> Do this
Lay out every line of the records below as a Markdown table with two columns, Row and Line, numbering the rows in order and leaving out blank lines.

(Dataset items)
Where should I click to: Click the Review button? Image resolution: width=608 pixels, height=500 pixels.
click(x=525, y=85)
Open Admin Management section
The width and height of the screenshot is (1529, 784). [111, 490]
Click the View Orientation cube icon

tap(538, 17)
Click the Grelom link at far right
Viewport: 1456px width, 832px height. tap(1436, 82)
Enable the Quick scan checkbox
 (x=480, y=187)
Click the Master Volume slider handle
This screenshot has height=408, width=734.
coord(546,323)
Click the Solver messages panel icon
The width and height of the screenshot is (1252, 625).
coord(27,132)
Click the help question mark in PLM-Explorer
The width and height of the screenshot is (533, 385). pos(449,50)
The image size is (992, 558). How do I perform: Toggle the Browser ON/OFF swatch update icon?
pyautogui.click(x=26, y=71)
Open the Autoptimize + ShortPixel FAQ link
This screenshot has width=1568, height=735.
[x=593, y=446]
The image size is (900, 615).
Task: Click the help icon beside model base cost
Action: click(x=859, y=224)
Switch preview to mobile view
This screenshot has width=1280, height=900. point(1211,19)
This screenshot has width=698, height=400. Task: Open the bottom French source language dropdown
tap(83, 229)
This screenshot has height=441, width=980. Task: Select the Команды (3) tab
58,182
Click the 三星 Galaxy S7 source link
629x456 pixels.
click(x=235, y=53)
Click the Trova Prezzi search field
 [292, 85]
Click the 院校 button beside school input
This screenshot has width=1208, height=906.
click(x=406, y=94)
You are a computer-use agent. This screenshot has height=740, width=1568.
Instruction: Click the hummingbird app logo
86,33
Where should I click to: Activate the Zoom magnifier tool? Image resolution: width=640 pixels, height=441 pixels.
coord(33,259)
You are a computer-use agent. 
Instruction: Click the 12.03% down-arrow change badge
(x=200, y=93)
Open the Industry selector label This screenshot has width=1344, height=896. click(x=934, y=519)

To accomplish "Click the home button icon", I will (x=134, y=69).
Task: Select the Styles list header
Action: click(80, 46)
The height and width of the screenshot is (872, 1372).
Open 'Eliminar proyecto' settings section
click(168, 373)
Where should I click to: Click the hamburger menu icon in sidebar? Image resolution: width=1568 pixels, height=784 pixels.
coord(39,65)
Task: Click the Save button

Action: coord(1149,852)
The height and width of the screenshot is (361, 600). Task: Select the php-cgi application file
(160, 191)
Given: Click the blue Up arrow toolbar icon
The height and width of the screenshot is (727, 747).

> Task result
| Row | Line |
|---|---|
| 1 | Where should I click to: Click the Review button? Image resolution: width=608 pixels, height=500 pixels. |
| 2 | click(x=525, y=85) |
| 3 | Open Admin Management section |
| 4 | The width and height of the screenshot is (1529, 784). [111, 490] |
| 5 | Click the View Orientation cube icon |
| 6 | tap(538, 17) |
| 7 | Click the Grelom link at far right |
| 8 | Viewport: 1456px width, 832px height. tap(1436, 82) |
| 9 | Enable the Quick scan checkbox |
| 10 |  (x=480, y=187) |
| 11 | Click the Master Volume slider handle |
| 12 | This screenshot has height=408, width=734. |
| 13 | coord(546,323) |
| 14 | Click the Solver messages panel icon |
| 15 | The width and height of the screenshot is (1252, 625). |
| 16 | coord(27,132) |
| 17 | Click the help question mark in PLM-Explorer |
| 18 | The width and height of the screenshot is (533, 385). pos(449,50) |
| 19 | The image size is (992, 558). How do I perform: Toggle the Browser ON/OFF swatch update icon? |
| 20 | pyautogui.click(x=26, y=71) |
| 21 | Open the Autoptimize + ShortPixel FAQ link |
| 22 | This screenshot has width=1568, height=735. |
| 23 | [x=593, y=446] |
| 24 | The image size is (900, 615). |
| 25 | Task: Click the help icon beside model base cost |
| 26 | Action: click(x=859, y=224) |
| 27 | Switch preview to mobile view |
| 28 | This screenshot has width=1280, height=900. point(1211,19) |
| 29 | This screenshot has width=698, height=400. Task: Open the bottom French source language dropdown |
| 30 | tap(83, 229) |
| 31 | This screenshot has height=441, width=980. Task: Select the Команды (3) tab |
| 32 | 58,182 |
| 33 | Click the 三星 Galaxy S7 source link |
| 34 | 629x456 pixels. |
| 35 | click(x=235, y=53) |
| 36 | Click the Trova Prezzi search field |
| 37 |  [292, 85] |
| 38 | Click the 院校 button beside school input |
| 39 | This screenshot has width=1208, height=906. |
| 40 | click(x=406, y=94) |
| 41 | You are a computer-use agent. This screenshot has height=740, width=1568. |
| 42 | Instruction: Click the hummingbird app logo |
| 43 | 86,33 |
| 44 | Where should I click to: Activate the Zoom magnifier tool? Image resolution: width=640 pixels, height=441 pixels. |
| 45 | coord(33,259) |
| 46 | You are a computer-use agent.  |
| 47 | Instruction: Click the 12.03% down-arrow change badge |
| 48 | (x=200, y=93) |
| 49 | Open the Industry selector label This screenshot has width=1344, height=896. click(x=934, y=519) |
| 50 | To accomplish "Click the home button icon", I will (x=134, y=69). |
| 51 | Task: Select the Styles list header |
| 52 | Action: click(80, 46) |
| 53 | The height and width of the screenshot is (872, 1372). |
| 54 | Open 'Eliminar proyecto' settings section |
| 55 | click(168, 373) |
| 56 | Where should I click to: Click the hamburger menu icon in sidebar? Image resolution: width=1568 pixels, height=784 pixels. |
| 57 | coord(39,65) |
| 58 | Task: Click the Save button |
| 59 | Action: coord(1149,852) |
| 60 | The height and width of the screenshot is (361, 600). Task: Select the php-cgi application file |
| 61 | (160, 191) |
| 62 | Given: Click the blue Up arrow toolbar icon |
| 63 | The height and width of the screenshot is (727, 747). |